What the task asks:
Retype, with no pictures, each line from the one that holds "You are a computer-use agent." through the last line of the entries below, both included.

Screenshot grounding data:
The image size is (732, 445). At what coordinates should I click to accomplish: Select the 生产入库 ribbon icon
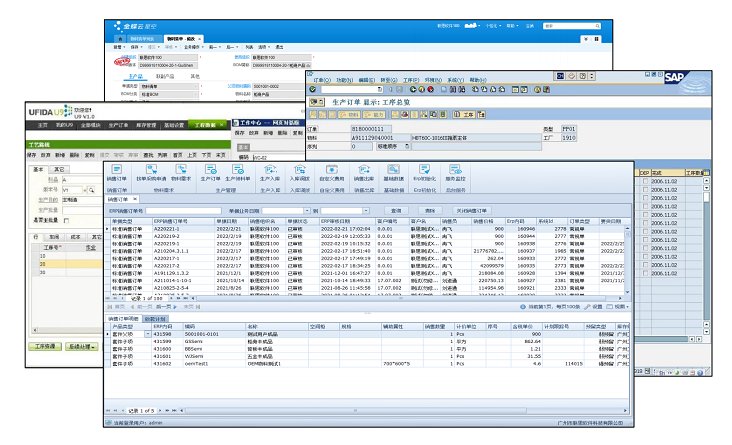[269, 169]
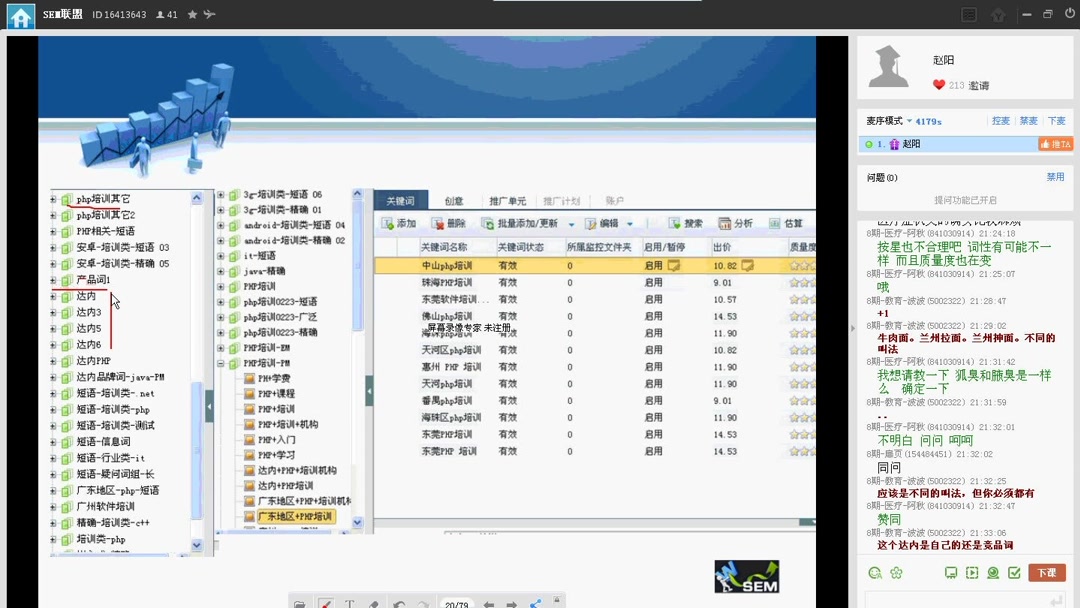Click 挺TA button beside 赵阳
The width and height of the screenshot is (1080, 608).
tap(1056, 144)
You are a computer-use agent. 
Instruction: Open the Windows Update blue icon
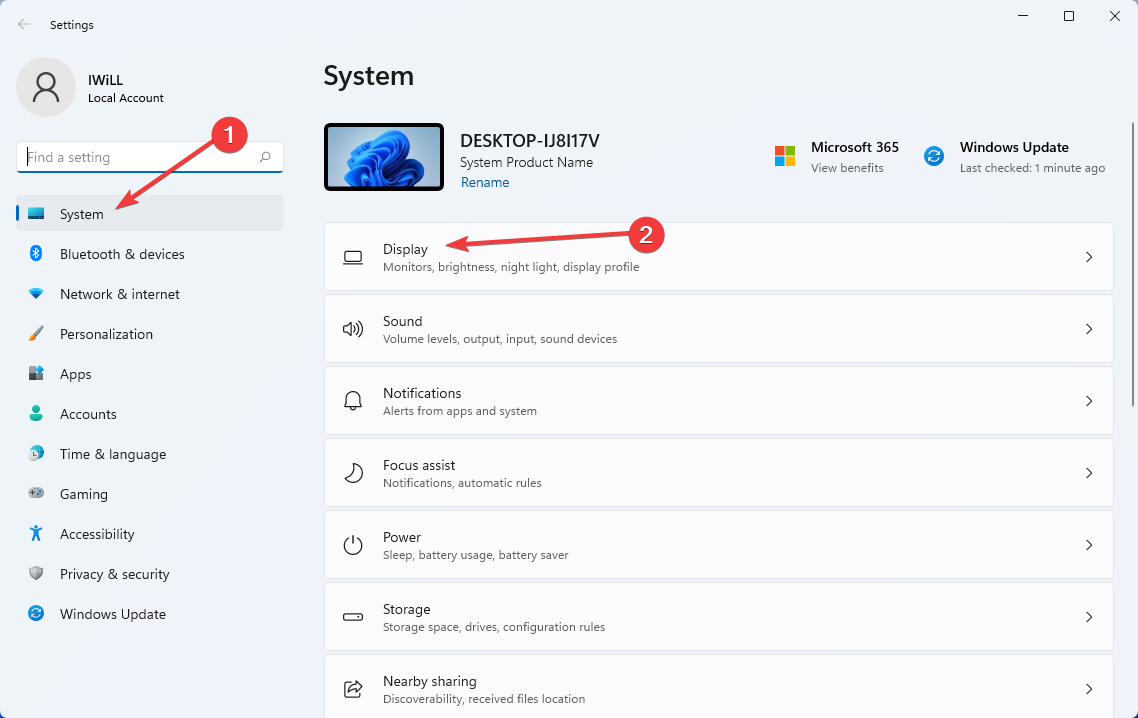pyautogui.click(x=933, y=155)
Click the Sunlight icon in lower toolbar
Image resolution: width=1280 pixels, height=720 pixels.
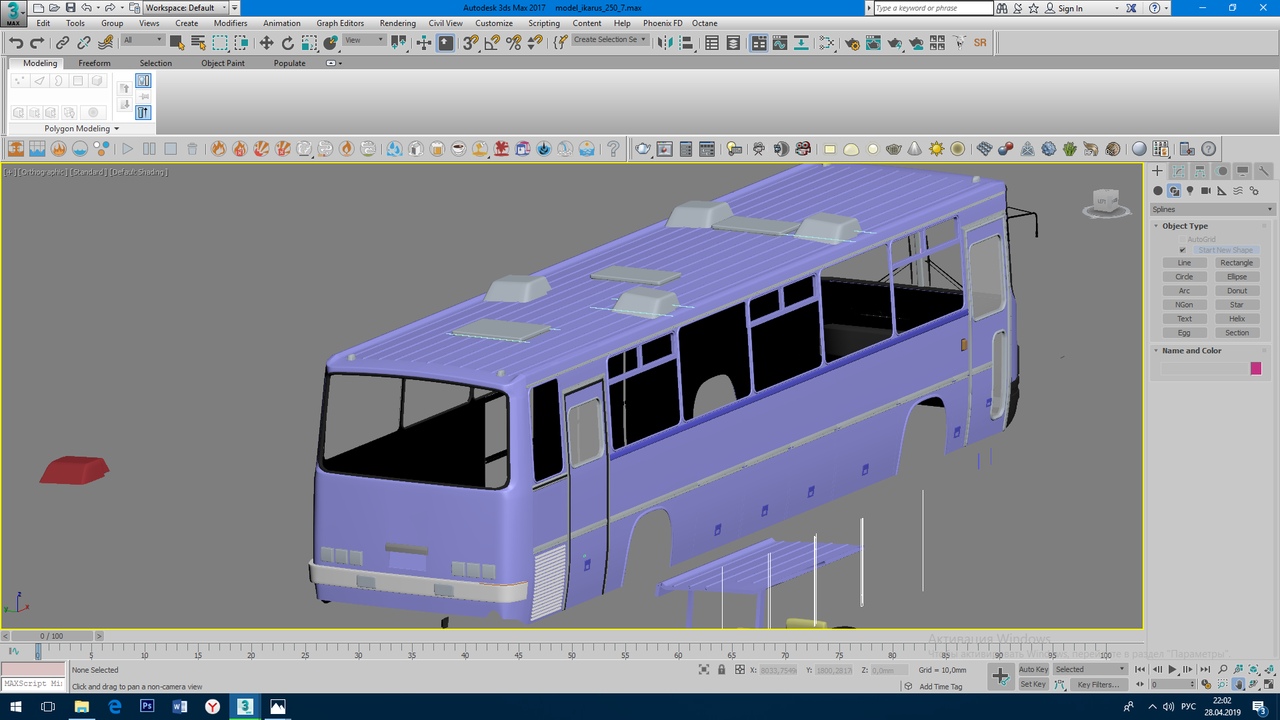coord(936,149)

Exercise output:
You are a computer-use agent. 
Instruction: Open the Windows Update blue icon
pyautogui.click(x=933, y=155)
Click the Sunlight icon in lower toolbar
Image resolution: width=1280 pixels, height=720 pixels.
coord(936,149)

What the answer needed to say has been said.